Funny thing: before I spritzed this one on I was wishing I had a chocolate-y perfume to try (mostly because I wanted chocolate to eat). I was like man I wish I had a chocolate perfume, but not like, a perfume that smelled like fudge… more of that sophisticated dusty bitterness of chocolate drifting pleasantly around me… wouldn’t that be nice… and so on and so on. Then when this was about a minute in I thought I had somehow hallucinated a chocolate smell out of sheer desire for chocolate until I went to go look at the notes. Trinidad Cacao… welcome.

“Mxxx.” is an odd experience for sure—spicy and rich with that small kick of chocolate. It does really prickle your nose if you get up close! But it’s also got this smoother, velvet side if you keep your distance, and then the cacao smell blossoms out around you. Then it smells good so you want to get close, but what you actually have to do is keep your distance. Basically, if you resist the urge to bury your nose in your wrist you will have a different experience, and it’s interesting to smell the change as you bring your wrist closer and further away.

But also, it’s genuinely crazy how much this perfume is in fact the chocolate smell I was wishing I had. Like almost exactly. What’s up with that.

Night Flower
(Fragrantica / Parfumo / Basenotes)

Top: Italian Bergamot, Russian Birch Tar, Guatemalan Cardamom
Heart: Suede, Indian Tuberose, Laotian Cinnamon
Base: Indonesian Patchouli, Venezuelan Tonka Bean, Musk (synthetic)

From first sniff, “Night Flower” made me feel like I was Jane Greer in Out of the Past, aka, the greatest femme fatale of all time.
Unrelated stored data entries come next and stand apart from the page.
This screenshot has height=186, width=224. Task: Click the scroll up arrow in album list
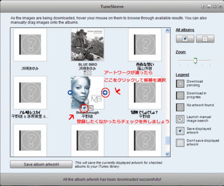[x=167, y=30]
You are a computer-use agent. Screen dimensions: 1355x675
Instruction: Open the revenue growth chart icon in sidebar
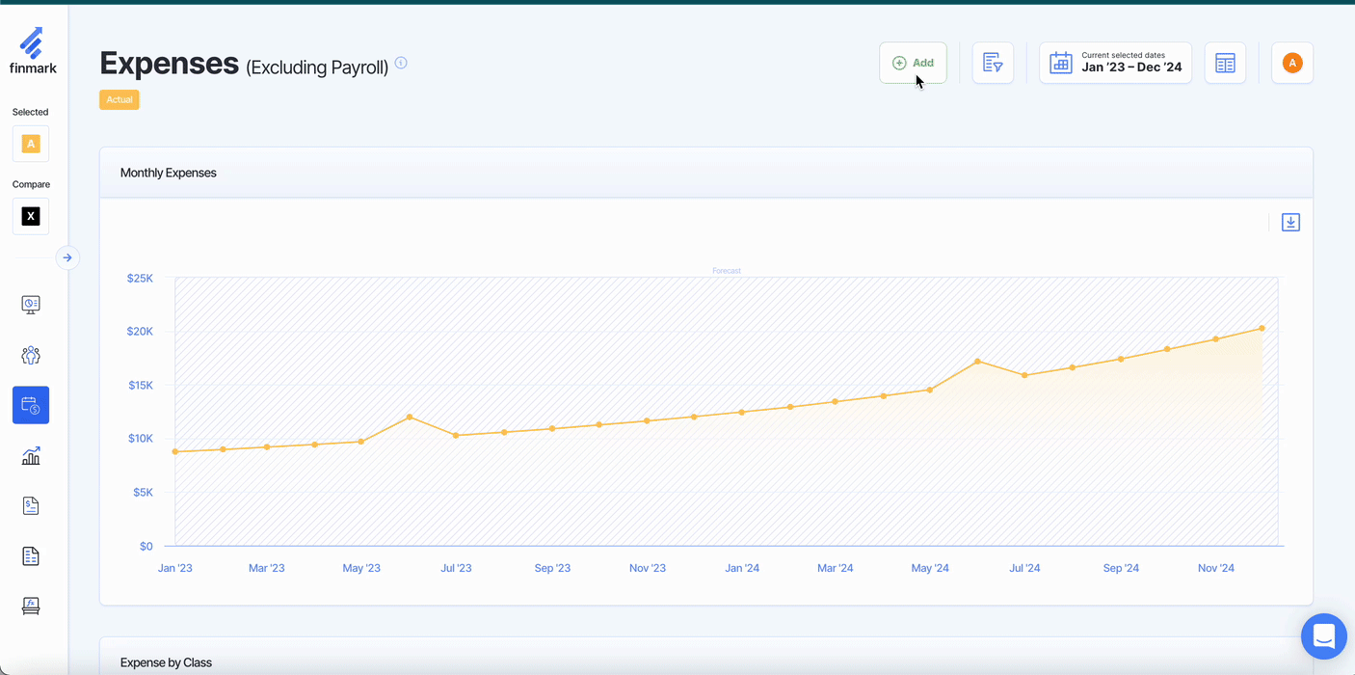31,455
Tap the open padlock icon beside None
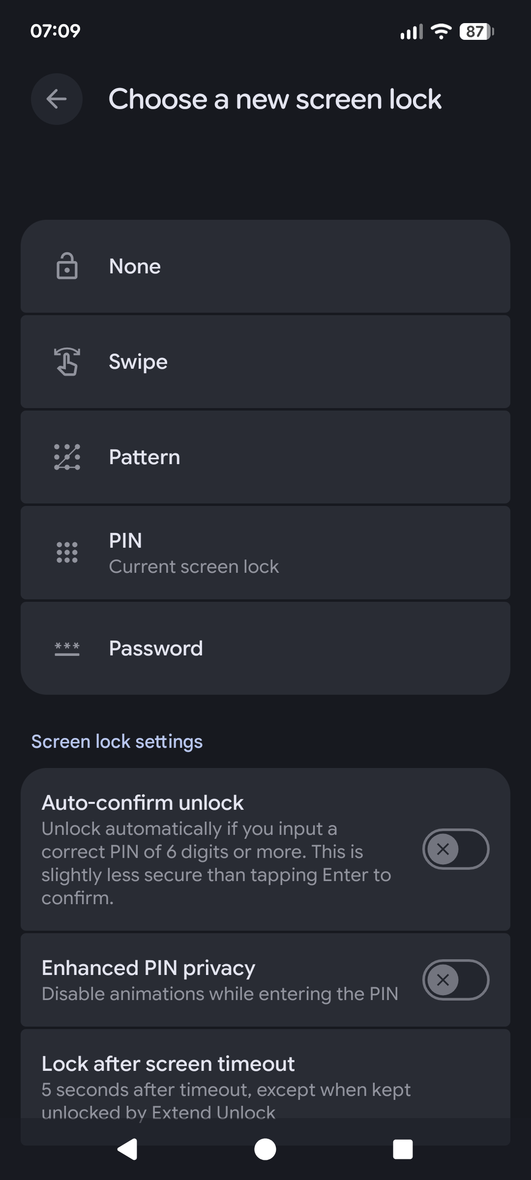Viewport: 531px width, 1180px height. point(67,266)
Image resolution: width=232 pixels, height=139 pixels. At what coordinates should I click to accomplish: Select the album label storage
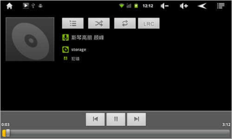[79, 50]
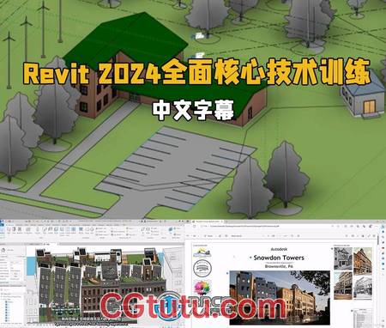
Task: Select the Roof tool in Revit ribbon
Action: pyautogui.click(x=45, y=230)
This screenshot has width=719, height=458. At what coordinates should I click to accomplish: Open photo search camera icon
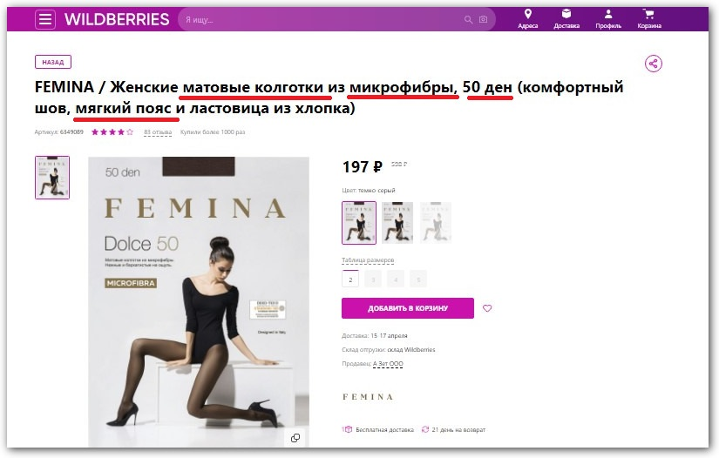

I loved it. However, it is also so potent I’m sort of afraid to wear it. It’s not just that the perfume itself is strong but anything you touch while wearing it becomes supersaturated with “Night Flower.” Then if it goes into, say, a drawer, everything in that drawer becomes saturated with “Night Flower.” If you aspired to become somebody’s dead first wife, “Night Flower” would be a great pick for a signature scent. That home will smell like you forever.

As I mentioned above, “Night Flower,” along with the other ERIS perfumes, was actually one of the first perfumes I tried when I started getting into them. I really liked it but also found it overwhelming (I wrote a little bit about it here). So I’ve come back to it almost a year later, to wear it properly. It’s still huge, but more intelligible. I think I can pick out things in this that I couldn’t before—I was like “I think this is a little spice-y?” and then took a gander at the notes. There’s cardamom and cinnamon! That’s pretty cool. And I can pick out the suede.

Basically, I am enjoying this just as much as I did before, but I have more of an idea of why because I can smell different parts. And it’s just sort of cool to realize that in fact I am developing a better sense of smell.